_EXERCISE_.
Substitute "How can I carry out" for every "How do I perform" in the material below, keeping everything else unchanged.

_EXERCISE MATERIALS_.
□ □ □ □ □ □ □

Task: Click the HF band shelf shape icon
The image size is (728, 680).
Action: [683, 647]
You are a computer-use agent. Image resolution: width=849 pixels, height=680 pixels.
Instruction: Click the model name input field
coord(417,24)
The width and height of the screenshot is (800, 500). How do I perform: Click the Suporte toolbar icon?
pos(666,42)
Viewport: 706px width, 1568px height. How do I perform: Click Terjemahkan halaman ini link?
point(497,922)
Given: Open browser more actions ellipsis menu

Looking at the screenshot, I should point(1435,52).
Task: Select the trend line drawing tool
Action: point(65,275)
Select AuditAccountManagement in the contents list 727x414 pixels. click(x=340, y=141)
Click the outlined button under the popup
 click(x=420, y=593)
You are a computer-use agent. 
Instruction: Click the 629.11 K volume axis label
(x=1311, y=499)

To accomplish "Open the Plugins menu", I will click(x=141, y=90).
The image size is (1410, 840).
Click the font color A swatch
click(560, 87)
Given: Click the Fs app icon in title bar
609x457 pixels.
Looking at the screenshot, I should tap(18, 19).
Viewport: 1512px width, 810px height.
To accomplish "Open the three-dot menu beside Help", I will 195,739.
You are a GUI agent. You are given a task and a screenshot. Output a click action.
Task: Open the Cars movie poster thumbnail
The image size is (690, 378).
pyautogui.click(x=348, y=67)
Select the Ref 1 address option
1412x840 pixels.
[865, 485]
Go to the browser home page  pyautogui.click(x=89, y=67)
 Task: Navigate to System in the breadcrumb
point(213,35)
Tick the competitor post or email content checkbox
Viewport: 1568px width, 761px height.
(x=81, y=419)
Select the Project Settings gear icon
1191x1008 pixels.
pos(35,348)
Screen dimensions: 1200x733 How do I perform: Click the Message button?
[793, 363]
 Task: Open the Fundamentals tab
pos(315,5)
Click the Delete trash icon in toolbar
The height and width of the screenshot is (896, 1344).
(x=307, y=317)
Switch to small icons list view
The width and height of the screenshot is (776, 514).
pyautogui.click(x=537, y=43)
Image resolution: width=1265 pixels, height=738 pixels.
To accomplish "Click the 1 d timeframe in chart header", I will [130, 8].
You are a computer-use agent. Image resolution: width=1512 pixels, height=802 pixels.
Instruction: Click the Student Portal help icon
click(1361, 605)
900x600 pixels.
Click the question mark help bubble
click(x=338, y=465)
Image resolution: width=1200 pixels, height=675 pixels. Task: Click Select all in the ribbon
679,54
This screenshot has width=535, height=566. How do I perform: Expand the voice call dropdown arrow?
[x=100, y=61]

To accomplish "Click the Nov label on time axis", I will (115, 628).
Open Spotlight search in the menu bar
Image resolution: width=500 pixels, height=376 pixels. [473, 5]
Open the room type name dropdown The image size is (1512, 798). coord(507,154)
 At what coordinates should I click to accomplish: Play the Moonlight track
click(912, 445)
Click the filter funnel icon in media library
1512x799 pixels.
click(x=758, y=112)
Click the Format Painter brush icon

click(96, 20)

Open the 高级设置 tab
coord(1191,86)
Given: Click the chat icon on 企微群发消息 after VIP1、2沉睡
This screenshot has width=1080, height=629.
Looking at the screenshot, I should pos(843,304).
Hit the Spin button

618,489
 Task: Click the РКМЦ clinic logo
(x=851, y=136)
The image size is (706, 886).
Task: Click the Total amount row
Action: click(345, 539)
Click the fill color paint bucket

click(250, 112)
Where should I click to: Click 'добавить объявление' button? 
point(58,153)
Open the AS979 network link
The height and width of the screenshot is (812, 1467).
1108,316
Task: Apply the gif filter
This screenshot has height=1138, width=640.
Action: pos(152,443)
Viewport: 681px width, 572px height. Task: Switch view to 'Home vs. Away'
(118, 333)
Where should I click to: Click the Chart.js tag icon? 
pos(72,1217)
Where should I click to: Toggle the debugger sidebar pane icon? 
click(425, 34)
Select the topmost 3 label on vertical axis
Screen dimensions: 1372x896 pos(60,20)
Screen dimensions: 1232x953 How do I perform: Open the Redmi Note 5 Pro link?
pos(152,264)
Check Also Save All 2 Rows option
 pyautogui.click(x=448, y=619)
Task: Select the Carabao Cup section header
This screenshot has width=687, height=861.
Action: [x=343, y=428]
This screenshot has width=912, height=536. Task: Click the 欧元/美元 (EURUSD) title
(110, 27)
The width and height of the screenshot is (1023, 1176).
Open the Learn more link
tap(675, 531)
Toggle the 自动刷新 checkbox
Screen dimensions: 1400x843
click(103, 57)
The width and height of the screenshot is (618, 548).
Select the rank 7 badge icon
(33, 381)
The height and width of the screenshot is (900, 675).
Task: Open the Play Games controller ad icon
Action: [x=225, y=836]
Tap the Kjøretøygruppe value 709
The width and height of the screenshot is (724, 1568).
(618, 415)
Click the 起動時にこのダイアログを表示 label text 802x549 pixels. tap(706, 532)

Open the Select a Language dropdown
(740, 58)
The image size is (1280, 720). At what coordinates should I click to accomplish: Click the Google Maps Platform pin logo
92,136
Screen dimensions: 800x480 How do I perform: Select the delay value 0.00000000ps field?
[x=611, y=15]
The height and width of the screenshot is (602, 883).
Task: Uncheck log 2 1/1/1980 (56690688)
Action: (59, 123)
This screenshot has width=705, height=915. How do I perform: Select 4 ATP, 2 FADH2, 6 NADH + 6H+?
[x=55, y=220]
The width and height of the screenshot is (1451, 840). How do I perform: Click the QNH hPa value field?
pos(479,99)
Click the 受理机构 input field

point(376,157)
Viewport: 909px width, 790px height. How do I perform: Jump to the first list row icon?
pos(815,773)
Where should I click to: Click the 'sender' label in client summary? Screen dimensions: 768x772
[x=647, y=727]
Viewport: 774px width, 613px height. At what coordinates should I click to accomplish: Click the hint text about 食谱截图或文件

□ □ □ □ □ □ □

_TASK OUTPUT_.
Task: Click the HF band shelf shape icon
The image size is (728, 680).
Action: [683, 647]
You are a computer-use agent. Image resolution: width=849 pixels, height=680 pixels.
Instruction: Click the model name input field
coord(417,24)
The width and height of the screenshot is (800, 500). How can I carry out: Click the Suporte toolbar icon?
pos(666,42)
Viewport: 706px width, 1568px height. How can I carry out: Click Terjemahkan halaman ini link?
point(497,922)
Given: Open browser more actions ellipsis menu

Looking at the screenshot, I should point(1435,52).
Task: Select the trend line drawing tool
Action: point(65,275)
Select AuditAccountManagement in the contents list 727x414 pixels. click(x=340, y=141)
Click the outlined button under the popup
 click(x=420, y=593)
You are a computer-use agent. 
Instruction: Click the 629.11 K volume axis label
(x=1311, y=499)

To accomplish "Open the Plugins menu", I will click(x=141, y=90).
The image size is (1410, 840).
Click the font color A swatch
click(560, 87)
Given: Click the Fs app icon in title bar
609x457 pixels.
Looking at the screenshot, I should tap(18, 19).
Viewport: 1512px width, 810px height.
To accomplish "Open the three-dot menu beside Help", I will 195,739.
You are a GUI agent. You are given a task and a screenshot. Output a click action.
Task: Open the Cars movie poster thumbnail
The image size is (690, 378).
pyautogui.click(x=348, y=67)
Select the Ref 1 address option
1412x840 pixels.
[865, 485]
Go to the browser home page  pyautogui.click(x=89, y=67)
 Task: Navigate to System in the breadcrumb
point(213,35)
Tick the competitor post or email content checkbox
Viewport: 1568px width, 761px height.
(x=81, y=419)
Select the Project Settings gear icon
1191x1008 pixels.
pos(35,348)
Screen dimensions: 1200x733 How can I carry out: Click the Message button?
[793, 363]
 Task: Open the Fundamentals tab
pos(315,5)
Click the Delete trash icon in toolbar
The height and width of the screenshot is (896, 1344).
(x=307, y=317)
Switch to small icons list view
The width and height of the screenshot is (776, 514).
pyautogui.click(x=537, y=43)
Image resolution: width=1265 pixels, height=738 pixels.
To accomplish "Click the 1 d timeframe in chart header", I will [130, 8].
You are a computer-use agent. Image resolution: width=1512 pixels, height=802 pixels.
Instruction: Click the Student Portal help icon
click(1361, 605)
900x600 pixels.
Click the question mark help bubble
click(x=338, y=465)
Image resolution: width=1200 pixels, height=675 pixels. Task: Click Select all in the ribbon
679,54
This screenshot has width=535, height=566. How can I carry out: Expand the voice call dropdown arrow?
[x=100, y=61]

To accomplish "Click the Nov label on time axis", I will (115, 628).
Open Spotlight search in the menu bar
Image resolution: width=500 pixels, height=376 pixels. [473, 5]
Open the room type name dropdown The image size is (1512, 798). coord(507,154)
 At what coordinates should I click to accomplish: Play the Moonlight track
click(912, 445)
Click the filter funnel icon in media library
1512x799 pixels.
click(x=758, y=112)
Click the Format Painter brush icon

click(96, 20)

Open the 高级设置 tab
coord(1191,86)
Given: Click the chat icon on 企微群发消息 after VIP1、2沉睡
This screenshot has width=1080, height=629.
Looking at the screenshot, I should pos(843,304).
Hit the Spin button

618,489
 Task: Click the РКМЦ clinic logo
(x=851, y=136)
The image size is (706, 886).
Task: Click the Total amount row
Action: click(345, 539)
Click the fill color paint bucket

click(250, 112)
Where should I click to: Click 'добавить объявление' button? 
point(58,153)
Open the AS979 network link
The height and width of the screenshot is (812, 1467).
1108,316
Task: Apply the gif filter
This screenshot has height=1138, width=640.
Action: pos(152,443)
Viewport: 681px width, 572px height. Task: Switch view to 'Home vs. Away'
(118, 333)
Where should I click to: Click the Chart.js tag icon? 
pos(72,1217)
Where should I click to: Toggle the debugger sidebar pane icon? 
click(425, 34)
Select the topmost 3 label on vertical axis
Screen dimensions: 1372x896 pos(60,20)
Screen dimensions: 1232x953 How can I carry out: Open the Redmi Note 5 Pro link?
pos(152,264)
Check Also Save All 2 Rows option
 pyautogui.click(x=448, y=619)
Task: Select the Carabao Cup section header
This screenshot has width=687, height=861.
Action: [x=343, y=428]
This screenshot has width=912, height=536. Task: Click the 欧元/美元 (EURUSD) title
(110, 27)
The width and height of the screenshot is (1023, 1176).
Open the Learn more link
tap(675, 531)
Toggle the 自动刷新 checkbox
Screen dimensions: 1400x843
click(103, 57)
The width and height of the screenshot is (618, 548).
Select the rank 7 badge icon
(33, 381)
The height and width of the screenshot is (900, 675).
Task: Open the Play Games controller ad icon
Action: [x=225, y=836]
Tap the Kjøretøygruppe value 709
The width and height of the screenshot is (724, 1568).
(618, 415)
Click the 起動時にこのダイアログを表示 label text 802x549 pixels. tap(706, 532)

Open the Select a Language dropdown
(740, 58)
The image size is (1280, 720). At what coordinates should I click to accomplish: Click the Google Maps Platform pin logo
92,136
Screen dimensions: 800x480 How can I carry out: Select the delay value 0.00000000ps field?
[x=611, y=15]
The height and width of the screenshot is (602, 883).
Task: Uncheck log 2 1/1/1980 (56690688)
Action: (59, 123)
This screenshot has width=705, height=915. How can I carry out: Select 4 ATP, 2 FADH2, 6 NADH + 6H+?
[x=55, y=220]
The width and height of the screenshot is (1451, 840). How can I carry out: Click the QNH hPa value field?
pos(479,99)
Click the 受理机构 input field

point(376,157)
Viewport: 909px width, 790px height. How can I carry out: Jump to the first list row icon?
pos(815,773)
Where should I click to: Click the 'sender' label in client summary? Screen dimensions: 768x772
[x=647, y=727]
Viewport: 774px width, 613px height. At what coordinates should I click to accomplish: Click the hint text about 食谱截图或文件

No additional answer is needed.